Orders in the region will probably decline about 15 percent next year, Stockholm-based Skanska said today in a statement. The cuts amount to 17 percent of employees in Scandinavia and 5.7 percent of the total.
The company, which gets just 4 percent of its construction orders from housing, has followed homebuilders and building materials companies down as a credit crunch chilled property markets. Last year Skanska got more than 40 percent of its revenue in Scandinavia, where it also maintains back-office departments whose costs have outpaced revenue growth.
“Skanska is doing this restructuring later in the cycle than other construction companies, and it will see an upturn later as well,” Andrew Gardner, a London-based analyst at MF Global Securities Ltd., said in an interview.
Skanska closed up 1.2 percent at 61.75 kronor after dropping by 9.8 percent in Stockholm trading earlier in the day.
About 2,000 workers in Sweden, 800 in Norway and 600 in Finland will lose their jobs, the company said. Skanska said it will take a 600 million-kronor ($75 million) charge in the fourth quarter because of the program.
“Once projects finish, it’s unlikely Skanska will renew contracts with all their temporary workers,” Gardner said. “We also expect to see some more writedowns.”
More Cuts Possible
Skanska said this month it would cut jobs in response to falling orders. Its latest forecast for orders comes even as the Swedish government plans to increase infrastructure spending next year. Skanska today predicted a “significantly” smaller volume decline in markets outside the Nordic region.
“It’s mainly the residential building that has decreased dramatically, and we also see a continuing slowdown on other building,” Chief Executive Officer Johan Karlstroem said in an interview. “Depending on how the markets will go, I won’t exclude that we will have to take a new round of cuts.”
Most of the job cuts will take place in the first half of next year, spokeswoman Karin Lepasoon said. About half the cuts in Sweden will affect white-collar positions, Skanska said.
Public-Private Projects
As building markets slump, Skanska has tried to widen margins by investing in public-private development projects where it jointly owns or maintains public facilities such as hospitals and highways. Its projects include highways in Finland and Norway, hospitals in the U.K., and power plants in Brazil.

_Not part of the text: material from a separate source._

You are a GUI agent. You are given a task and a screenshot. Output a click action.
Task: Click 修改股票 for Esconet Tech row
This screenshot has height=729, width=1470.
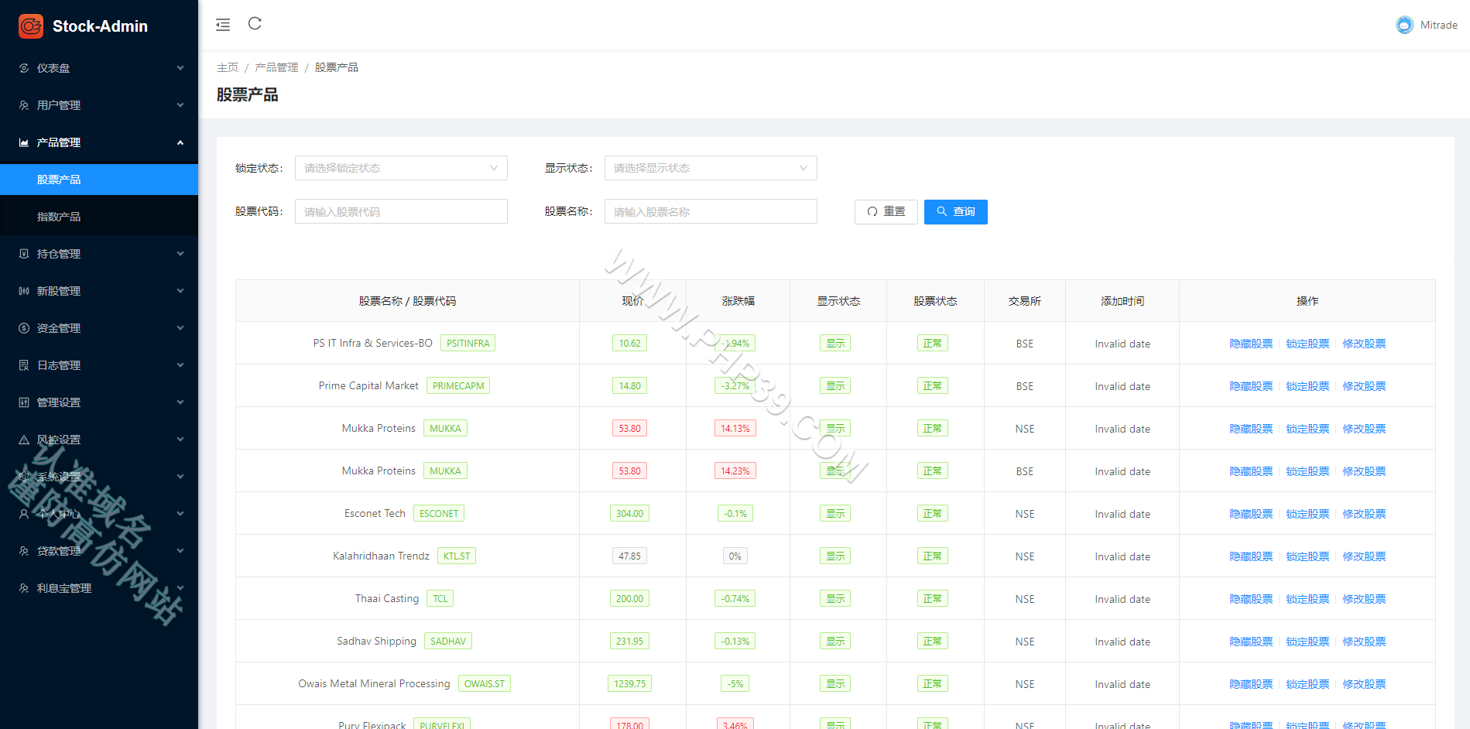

“Public spending is by and large still there, but anything that’s a public-private project has a question mark because of the private funding component,” Gardner said. MF has a “trading sell” recommendation on Skanska.
The company has written down 120 million kronor this year on construction projects and 570 million kronor on U.K. public- private partnerships where costs rose on fixed-price contracts.
Skanska joins other global builders and construction- materials suppliers in retreating as demand deteriorates. Wolseley Plc, the world’s No. 1 plumbing-gear supplier, said Nov. 18 it will cut 380 jobs in the Nordic region. YIT Oyj, Finland’s biggest builder, replaced its CEO and is in talks to cut 350 jobs as its stock of unsold apartments grows in Finland and the Baltics. NCC AB, Skanska’s next biggest rival in Sweden, plans to make additional job cuts in 2009, beyond the 1,700 targeted for this year, as housing markets slump in the Nordic countries and Germany. Swedish homebuilder JM AB has also given notice to 600 employees since June.